You can't just use the values from difference threads like you would in normal code, you need to synchronize access with locks, which can be difficult to do correctly and can harm performance in a lot of cases.

I think a lot of the people who complain about the GIL are going to become acutely aware of why it was useful when they attempt to use GIL-less multithreading, and realize that removing it wasn't as great as it sounded at first!

In my experience, most problems are inherently synchronous with lots of mutable state and complex data dependencies, or inherently parallel with lots of tasks that can run independently. Problems that can be easily parallelized already work fine with multiprocessing! Problems that can't be easily parallelized are not something you can just slap some threading on to get more performance, and will require a lot of work to keep state synced!

This is just my opinion though and I'm sure there are plenty of domains that I don't have experience with that will benefit from no-GIL python!

> Problems that can be easily parallelized already work fine with multiprocessing!

Yeah, except afaik you pay more in context switches, sharing is more cumbersome. Also language runtime of a single process is likely working with less information, you end up using more memory on multiple language runtime instances

Frankly I'd just use Java or Go at that point and not even bother

Multithreading is hard but once you have been doing it a while, it becomes easy and most importantly, it’s stable.

When you have to deal with processes, there’s a lot of external factors out of your control because processes are much more visible and carry a lot of extra baggage.

Hard multithreading problems are fun. Hard multi-process problems are just tedious.

As I understand it on Linux processes and threads are implemented in almost the same way, just that threads share memory. I've heard it said several times that the idea that processes are "heavier" is a bit of a myth. I guess they need to allocate heap space and threads don't. I'm not an expert, just mentioning because it sounded like you might be believing something which is at odds with what people say about processes and threads on Linux.
I'm not a Linux kernel dev but I think this is true! Not sure what's up with the downvotes.

You can create a process/thread chimera with certain system calls, and get something that is in-between a thread and process if you want, which is neat but maybe not that useful.

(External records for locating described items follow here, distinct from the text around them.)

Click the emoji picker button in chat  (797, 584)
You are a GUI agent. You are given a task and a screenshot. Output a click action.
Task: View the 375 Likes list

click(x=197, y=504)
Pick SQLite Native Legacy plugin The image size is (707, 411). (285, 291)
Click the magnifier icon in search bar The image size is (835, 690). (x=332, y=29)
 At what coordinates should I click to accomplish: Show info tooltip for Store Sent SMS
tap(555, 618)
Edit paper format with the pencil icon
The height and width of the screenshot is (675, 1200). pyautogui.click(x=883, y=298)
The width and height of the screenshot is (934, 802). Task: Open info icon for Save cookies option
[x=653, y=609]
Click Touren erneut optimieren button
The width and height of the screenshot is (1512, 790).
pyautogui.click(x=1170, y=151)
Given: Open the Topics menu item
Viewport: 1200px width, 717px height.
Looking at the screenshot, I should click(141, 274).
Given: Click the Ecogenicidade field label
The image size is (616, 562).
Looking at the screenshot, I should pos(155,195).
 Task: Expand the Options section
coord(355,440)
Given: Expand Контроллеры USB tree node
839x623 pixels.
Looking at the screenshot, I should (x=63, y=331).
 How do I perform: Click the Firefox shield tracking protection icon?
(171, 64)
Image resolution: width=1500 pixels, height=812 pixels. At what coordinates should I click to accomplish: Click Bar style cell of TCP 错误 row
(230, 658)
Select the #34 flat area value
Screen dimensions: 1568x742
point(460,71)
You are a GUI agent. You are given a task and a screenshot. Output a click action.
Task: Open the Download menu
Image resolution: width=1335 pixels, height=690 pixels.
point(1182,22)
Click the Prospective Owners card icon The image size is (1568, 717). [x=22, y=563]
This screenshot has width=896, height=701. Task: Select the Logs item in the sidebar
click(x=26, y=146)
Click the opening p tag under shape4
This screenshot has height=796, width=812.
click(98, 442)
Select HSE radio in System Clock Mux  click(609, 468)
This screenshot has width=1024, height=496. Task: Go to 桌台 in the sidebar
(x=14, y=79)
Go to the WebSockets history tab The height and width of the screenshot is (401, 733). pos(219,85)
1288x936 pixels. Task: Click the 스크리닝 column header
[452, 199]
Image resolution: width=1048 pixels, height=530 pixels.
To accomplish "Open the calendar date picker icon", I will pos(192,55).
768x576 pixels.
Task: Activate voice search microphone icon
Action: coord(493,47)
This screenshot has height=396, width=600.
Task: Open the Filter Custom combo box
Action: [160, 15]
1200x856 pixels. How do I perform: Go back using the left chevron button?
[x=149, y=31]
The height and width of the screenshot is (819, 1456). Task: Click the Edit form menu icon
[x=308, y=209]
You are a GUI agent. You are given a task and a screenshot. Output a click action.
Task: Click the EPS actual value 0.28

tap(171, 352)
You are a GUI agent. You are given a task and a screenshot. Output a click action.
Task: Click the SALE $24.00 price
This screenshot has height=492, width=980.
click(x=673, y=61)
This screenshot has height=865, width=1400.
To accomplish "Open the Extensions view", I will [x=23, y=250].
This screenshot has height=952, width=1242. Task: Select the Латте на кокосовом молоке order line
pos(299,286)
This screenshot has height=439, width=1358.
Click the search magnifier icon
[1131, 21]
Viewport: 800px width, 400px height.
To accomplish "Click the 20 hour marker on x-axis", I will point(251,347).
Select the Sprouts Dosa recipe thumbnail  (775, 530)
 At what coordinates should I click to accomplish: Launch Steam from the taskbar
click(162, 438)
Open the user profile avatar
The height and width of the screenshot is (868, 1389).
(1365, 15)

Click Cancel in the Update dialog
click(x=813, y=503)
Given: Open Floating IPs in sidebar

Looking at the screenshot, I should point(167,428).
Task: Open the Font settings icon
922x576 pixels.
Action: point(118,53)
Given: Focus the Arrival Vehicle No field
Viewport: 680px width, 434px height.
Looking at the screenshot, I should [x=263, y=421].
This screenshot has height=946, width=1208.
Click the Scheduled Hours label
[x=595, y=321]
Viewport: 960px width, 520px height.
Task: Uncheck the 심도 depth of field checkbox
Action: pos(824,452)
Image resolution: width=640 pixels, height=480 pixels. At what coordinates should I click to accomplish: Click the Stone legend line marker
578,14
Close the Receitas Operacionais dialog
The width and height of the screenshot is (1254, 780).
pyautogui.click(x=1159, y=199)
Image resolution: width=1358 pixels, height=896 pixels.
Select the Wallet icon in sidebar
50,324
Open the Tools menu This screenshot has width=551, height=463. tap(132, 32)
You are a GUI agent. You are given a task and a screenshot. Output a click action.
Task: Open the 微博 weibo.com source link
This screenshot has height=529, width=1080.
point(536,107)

Creating processes on Linux is actually much faster than people seem to realize. I can spawn at least a few thousand a second from a quick test of spawning bash instances.

Not sure why this is directed at my comment-- I didn't touch on synchronization.

Yes, locks like mutexes, semaphores, etc. and approaches like atomics, lockfree datastructures come into play when writing multithreaded code. There's no getting around that.

> In my experience, most problems are inherently synchronous with lots of mutable state and complex data dependencies, or inherently parallel with lots of tasks that can run independently. Problems that can be easily parallelized already work fine with multiprocessing!

This is a hot take though-- most problems that are truly embarrassingly parallel don't work as well as you'd think w/ multiprocessing. There's a ton of overhead there and when you do need synchronization steps (eg; in reductions) it can get pretty messy.